▶ _Extract to read_:
..........

The tires were bald, officially, so I took the car to Costco to get new tires installed. It’s reasonably cheap, compared to other tire shops or even Walmart, but you can’t schedule the installation because they want you to go inside and buy $300 worth of frozen cow ribcages and some patio furniture and extra large sweatpants and some Glenn Beck books.

I did not want these things. So I found what looked to be a safe place to get a sandwich and do some editing work: a natural foods store with an attached cafe. I was halfway through my bland vegetarian sandwich when some weirdo called out from the counter, “Ooooooooooo, Ipad!” And then he ran over and started yelling nonsense at me. My mouth was full and I was at this point looking at my bank balance online, so I put the tablet computer back in the old foam netbook case and tried to be polite about saying Go Away.

Then he started on about my phone — a common, cheap, years-old basic mobile phone of no interest to anyone. It is the kind old people buy, specifically because it doesn’t do anything. He left for a while and started loudly discussing the regular cordless telephone behind the counter. I still don’t know if the guy was autistic or crazy or if this is normal now, in our weird empty era when the kinds of portable communication devices we carry are the main subject of conversation.

..........

▶ _Data shown_:
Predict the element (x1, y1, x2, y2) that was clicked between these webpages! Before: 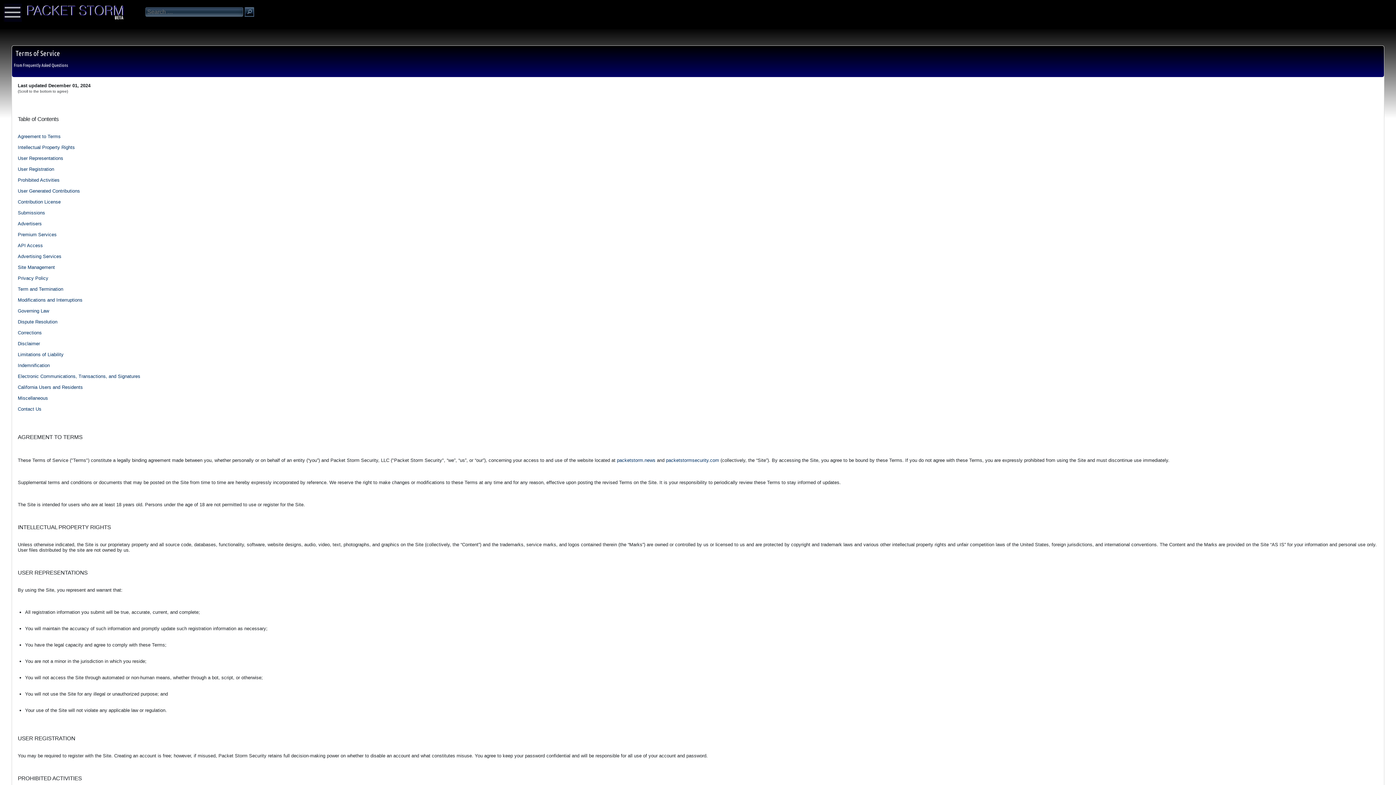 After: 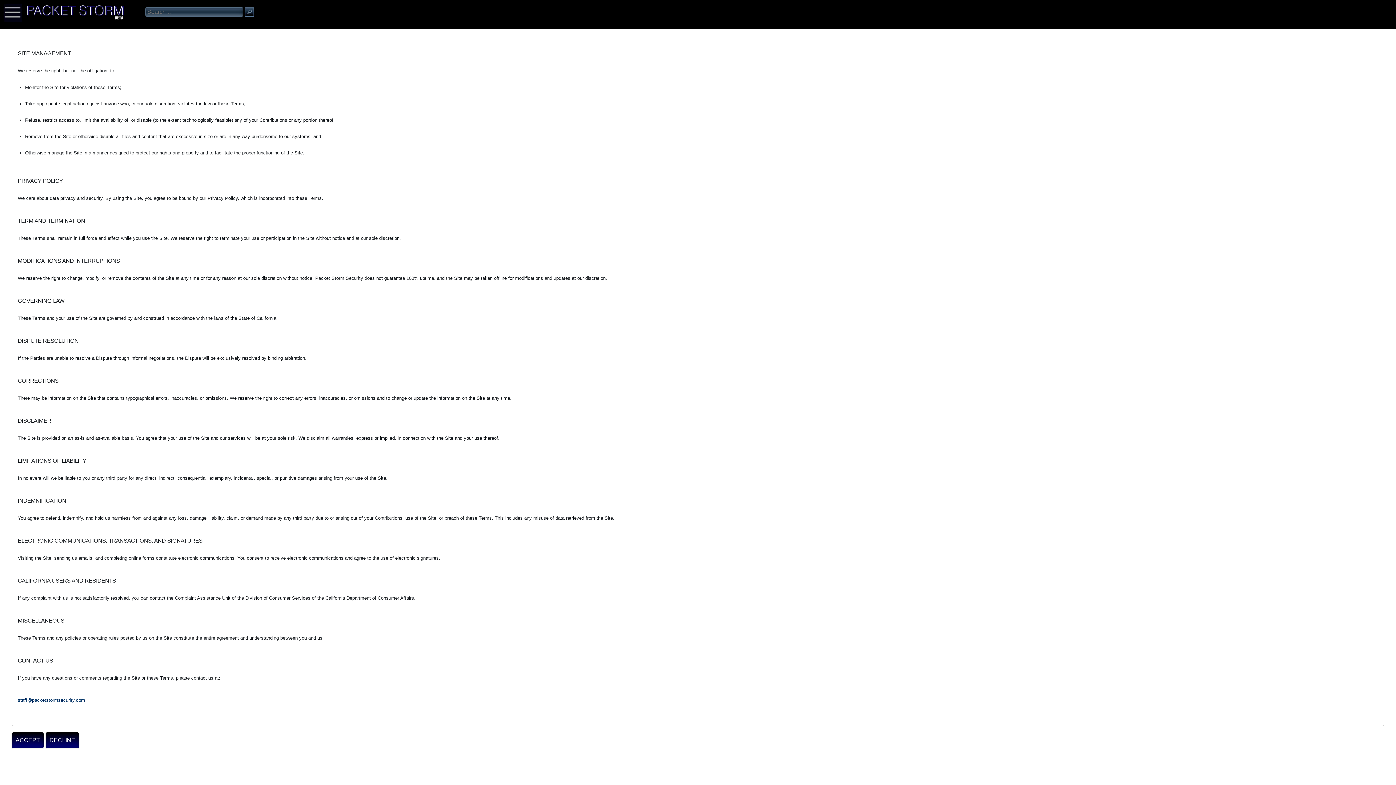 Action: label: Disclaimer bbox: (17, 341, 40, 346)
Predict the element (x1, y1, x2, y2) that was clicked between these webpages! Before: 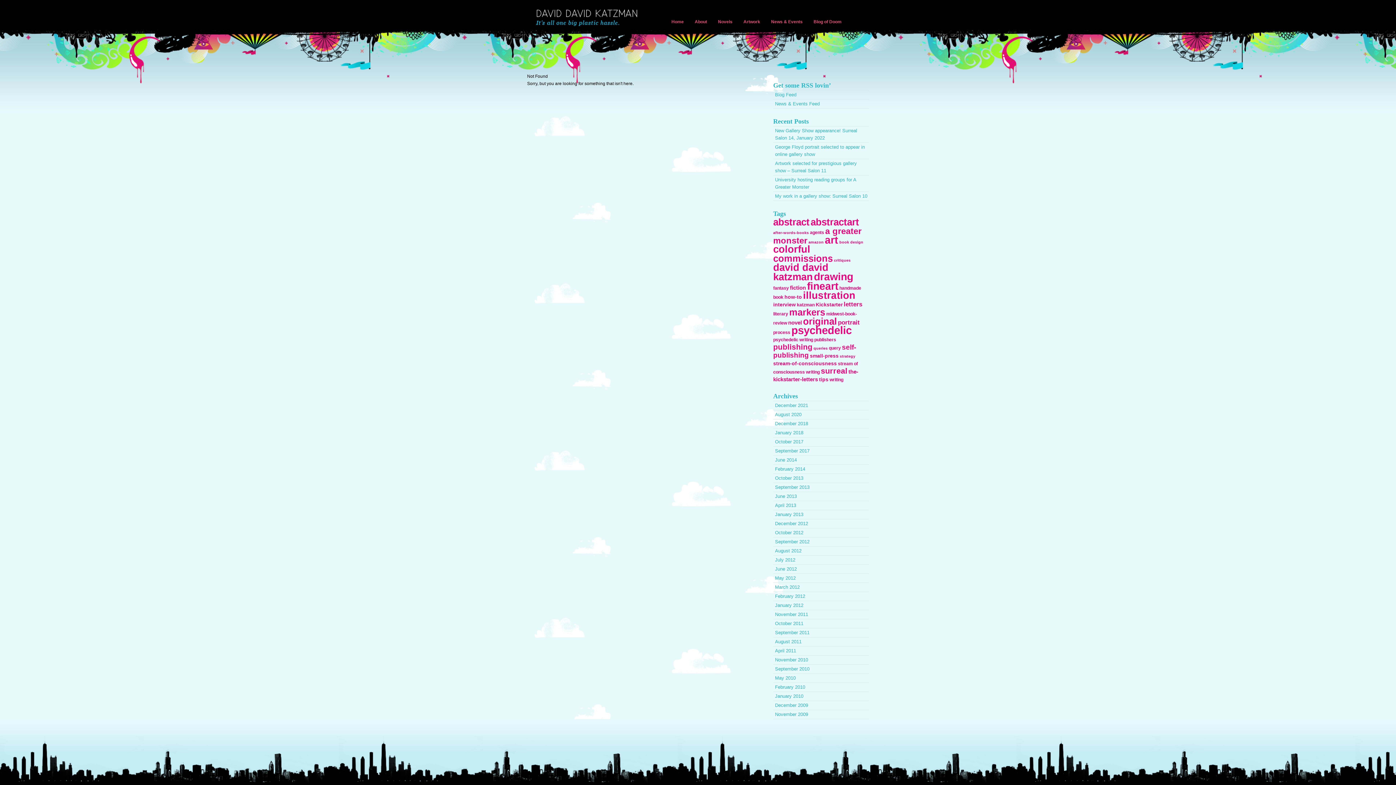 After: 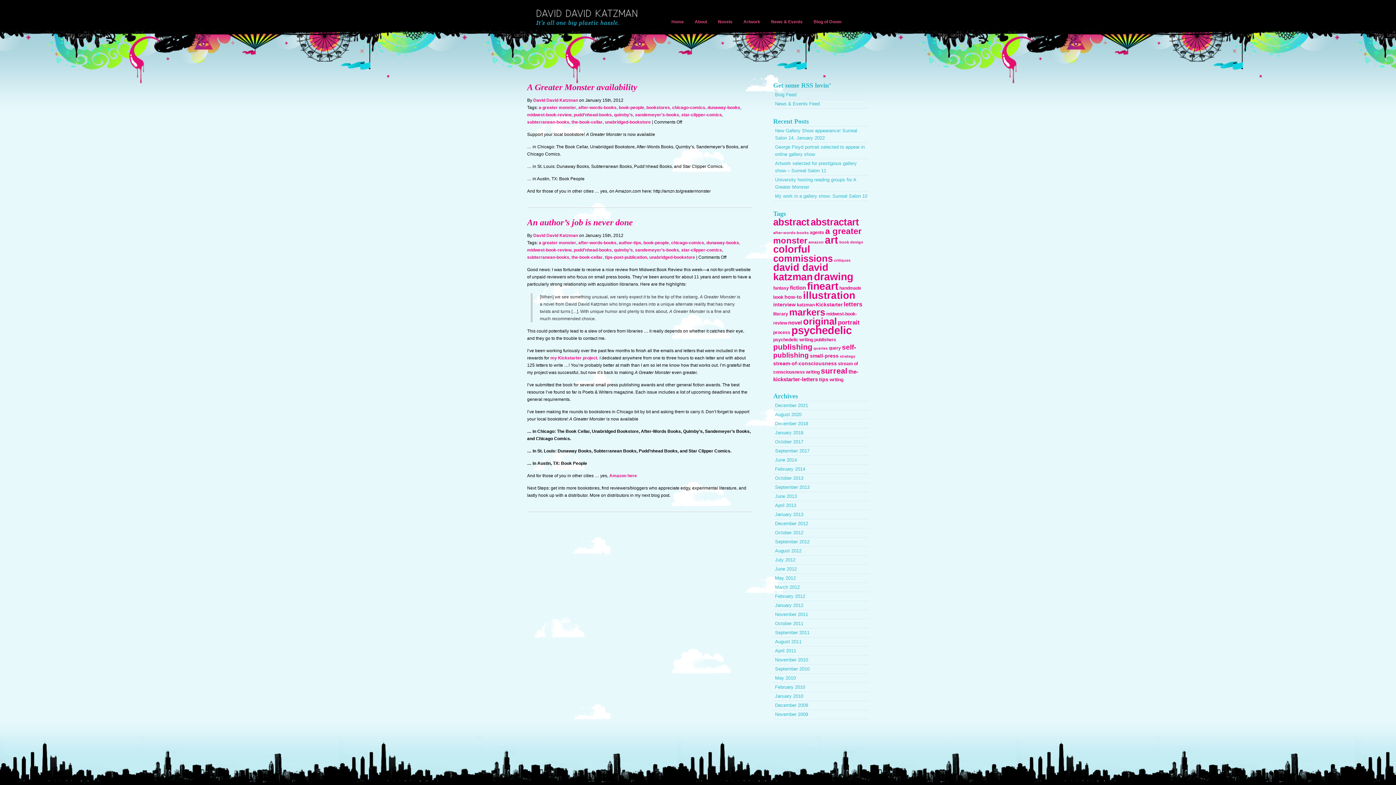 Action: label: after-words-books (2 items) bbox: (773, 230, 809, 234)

..........

▶ _To-do list_:
• a. Which items does the account say Costco wants you to go inside and buy?
• b. Quote the account word for word, starting at "I did not want" and ending at "saying Go Away.".
Rely only on the account above.

▶ _Task results_:
• a.
- Frozen cow ribcages
- Patio furniture
- Extra large sweatpants
- Glenn Beck books

• b.
I did not want these things. So I found what looked to be a safe place to get a sandwich and do some editing work: a natural foods store with an attached cafe. I was halfway through my bland vegetarian sandwich when some weirdo called out from the counter, “Ooooooooooo, Ipad!” And then he ran over and started yelling nonsense at me. My mouth was full and I was at this point looking at my bank balance online, so I put the tablet computer back in the old foam netbook case and tried to be polite about saying Go Away.